Thanks for your interest and suggestions. Mystery solved...I hope.
Suzanne, I think you made our collective day here by sharing your photo, experience & information about this fascinating morning glory. I referenced this thread in the MG forum sticky index, as well as in a comment on a DG PlantFiles page already in place: http://davesgarden.com/guides/pf/go/179640 .
ps - Suzanne, since you've brought such excellent ID to us for this plant, would you like to add your photo to the PlantFiles page I listed in my post just above?
To the forum - This sort of request is normally made by someone much more knowledgeable than I, so I will always appreciate any corrections.
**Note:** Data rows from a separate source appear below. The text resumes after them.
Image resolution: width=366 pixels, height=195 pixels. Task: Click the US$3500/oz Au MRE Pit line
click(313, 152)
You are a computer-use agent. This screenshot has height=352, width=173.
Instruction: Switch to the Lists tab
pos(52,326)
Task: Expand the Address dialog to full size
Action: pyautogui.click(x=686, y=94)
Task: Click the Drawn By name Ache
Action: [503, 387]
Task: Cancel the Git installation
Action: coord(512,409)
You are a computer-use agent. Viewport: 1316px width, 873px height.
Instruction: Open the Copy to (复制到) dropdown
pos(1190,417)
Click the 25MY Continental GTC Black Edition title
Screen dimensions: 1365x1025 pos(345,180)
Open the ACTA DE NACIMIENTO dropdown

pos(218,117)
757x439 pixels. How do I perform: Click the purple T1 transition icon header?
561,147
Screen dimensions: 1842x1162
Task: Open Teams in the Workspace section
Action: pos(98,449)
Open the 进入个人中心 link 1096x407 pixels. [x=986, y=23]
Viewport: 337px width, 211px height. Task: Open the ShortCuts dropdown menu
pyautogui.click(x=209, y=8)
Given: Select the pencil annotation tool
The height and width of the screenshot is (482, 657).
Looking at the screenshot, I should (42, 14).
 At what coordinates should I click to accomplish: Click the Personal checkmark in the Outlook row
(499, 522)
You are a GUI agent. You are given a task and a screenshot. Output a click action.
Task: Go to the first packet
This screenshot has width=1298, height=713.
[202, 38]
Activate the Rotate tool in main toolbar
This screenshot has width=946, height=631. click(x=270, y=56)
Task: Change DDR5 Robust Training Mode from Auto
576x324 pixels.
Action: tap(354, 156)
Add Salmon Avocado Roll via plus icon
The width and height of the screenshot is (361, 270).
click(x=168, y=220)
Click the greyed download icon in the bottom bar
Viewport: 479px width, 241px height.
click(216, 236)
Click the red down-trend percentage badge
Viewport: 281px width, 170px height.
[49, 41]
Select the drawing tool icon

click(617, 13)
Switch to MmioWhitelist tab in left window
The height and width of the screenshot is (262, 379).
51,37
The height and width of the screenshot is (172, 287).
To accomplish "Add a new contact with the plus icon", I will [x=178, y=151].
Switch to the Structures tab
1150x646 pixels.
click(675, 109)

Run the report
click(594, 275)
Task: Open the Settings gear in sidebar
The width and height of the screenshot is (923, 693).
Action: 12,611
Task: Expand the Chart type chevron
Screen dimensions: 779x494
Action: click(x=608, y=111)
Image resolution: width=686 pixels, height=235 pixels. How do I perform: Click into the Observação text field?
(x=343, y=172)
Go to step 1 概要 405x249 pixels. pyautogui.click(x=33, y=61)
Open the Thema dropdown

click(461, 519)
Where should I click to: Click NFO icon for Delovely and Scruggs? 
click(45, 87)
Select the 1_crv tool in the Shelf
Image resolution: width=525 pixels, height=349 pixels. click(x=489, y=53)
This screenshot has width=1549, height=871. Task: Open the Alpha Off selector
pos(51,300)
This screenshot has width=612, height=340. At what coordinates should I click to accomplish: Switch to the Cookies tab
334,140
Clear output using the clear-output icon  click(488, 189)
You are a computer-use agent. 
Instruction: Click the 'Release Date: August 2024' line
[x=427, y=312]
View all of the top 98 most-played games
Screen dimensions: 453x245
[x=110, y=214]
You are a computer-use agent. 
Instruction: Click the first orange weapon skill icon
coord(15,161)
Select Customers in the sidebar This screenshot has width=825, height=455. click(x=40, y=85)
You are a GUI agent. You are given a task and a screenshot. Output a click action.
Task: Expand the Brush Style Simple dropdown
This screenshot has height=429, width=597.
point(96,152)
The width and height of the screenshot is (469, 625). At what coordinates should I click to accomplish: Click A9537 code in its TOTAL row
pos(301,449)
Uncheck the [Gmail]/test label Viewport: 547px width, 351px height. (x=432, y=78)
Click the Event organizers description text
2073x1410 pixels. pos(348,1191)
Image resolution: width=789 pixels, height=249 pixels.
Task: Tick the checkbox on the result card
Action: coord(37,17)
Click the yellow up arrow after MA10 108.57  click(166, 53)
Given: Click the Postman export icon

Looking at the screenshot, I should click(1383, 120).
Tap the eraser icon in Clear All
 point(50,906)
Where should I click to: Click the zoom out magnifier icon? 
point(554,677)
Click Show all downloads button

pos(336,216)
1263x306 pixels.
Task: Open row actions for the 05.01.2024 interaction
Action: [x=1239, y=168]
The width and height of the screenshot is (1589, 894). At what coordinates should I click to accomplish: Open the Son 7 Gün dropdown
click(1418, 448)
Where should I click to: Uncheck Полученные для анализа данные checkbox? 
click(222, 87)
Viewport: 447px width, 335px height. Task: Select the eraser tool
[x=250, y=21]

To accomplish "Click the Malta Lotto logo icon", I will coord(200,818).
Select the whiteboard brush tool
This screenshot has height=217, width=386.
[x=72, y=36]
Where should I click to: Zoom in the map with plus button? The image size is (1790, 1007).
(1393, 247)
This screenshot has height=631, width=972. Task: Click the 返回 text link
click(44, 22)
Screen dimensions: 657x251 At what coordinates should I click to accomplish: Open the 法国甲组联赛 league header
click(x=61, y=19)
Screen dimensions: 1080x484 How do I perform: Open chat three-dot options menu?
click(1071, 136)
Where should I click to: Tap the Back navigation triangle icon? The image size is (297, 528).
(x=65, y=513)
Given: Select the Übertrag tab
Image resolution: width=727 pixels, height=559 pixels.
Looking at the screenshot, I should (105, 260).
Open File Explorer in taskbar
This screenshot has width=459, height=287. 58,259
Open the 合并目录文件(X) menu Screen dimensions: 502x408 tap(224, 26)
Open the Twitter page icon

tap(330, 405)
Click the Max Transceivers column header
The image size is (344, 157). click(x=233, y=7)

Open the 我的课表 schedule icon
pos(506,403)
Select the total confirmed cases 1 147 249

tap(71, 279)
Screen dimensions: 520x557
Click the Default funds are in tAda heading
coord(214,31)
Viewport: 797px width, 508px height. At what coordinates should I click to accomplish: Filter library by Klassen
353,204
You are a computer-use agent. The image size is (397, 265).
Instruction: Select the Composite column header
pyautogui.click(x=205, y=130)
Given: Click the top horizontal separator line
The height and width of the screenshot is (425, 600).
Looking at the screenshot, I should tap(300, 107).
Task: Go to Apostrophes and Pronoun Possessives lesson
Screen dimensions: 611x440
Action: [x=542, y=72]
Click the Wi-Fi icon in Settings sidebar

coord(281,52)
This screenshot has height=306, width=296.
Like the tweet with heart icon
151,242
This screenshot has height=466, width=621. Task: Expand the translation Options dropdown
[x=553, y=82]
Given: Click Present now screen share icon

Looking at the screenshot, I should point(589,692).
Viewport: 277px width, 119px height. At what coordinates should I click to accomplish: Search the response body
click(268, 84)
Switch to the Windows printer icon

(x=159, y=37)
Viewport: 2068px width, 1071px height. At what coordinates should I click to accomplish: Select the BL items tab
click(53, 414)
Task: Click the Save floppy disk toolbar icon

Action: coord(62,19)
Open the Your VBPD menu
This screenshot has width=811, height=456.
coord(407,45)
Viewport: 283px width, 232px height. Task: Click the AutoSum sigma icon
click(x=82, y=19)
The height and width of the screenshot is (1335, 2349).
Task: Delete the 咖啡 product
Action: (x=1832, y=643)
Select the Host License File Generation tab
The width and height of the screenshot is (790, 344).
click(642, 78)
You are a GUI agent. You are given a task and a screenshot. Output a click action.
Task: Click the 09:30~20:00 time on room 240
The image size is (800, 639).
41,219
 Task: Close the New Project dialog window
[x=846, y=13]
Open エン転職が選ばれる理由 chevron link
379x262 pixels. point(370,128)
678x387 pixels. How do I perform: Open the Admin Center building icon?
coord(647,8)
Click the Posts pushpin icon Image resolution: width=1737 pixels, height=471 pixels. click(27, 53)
Suzanne, I would love to have even a single seed ( or cutting) of that, I will trade my first born for it. .Actually I will make good on a swap. I have some rare morning glories. I collect morning glories and I have never even heard of that beauty in your picture. Please E-mail me.I will send a list. It is much more than what's on the trade pages.
This message was edited Jan 14, 2012 5:51 AM
Beautiful flower! Luv the fuzzy leaves. Hope you collected or started lots of seeds.
Sorry for the delayed response. If you think this morning glory deserves notice, by all means help yourself to the info and picture, posting, etc. Thanks foryour interest.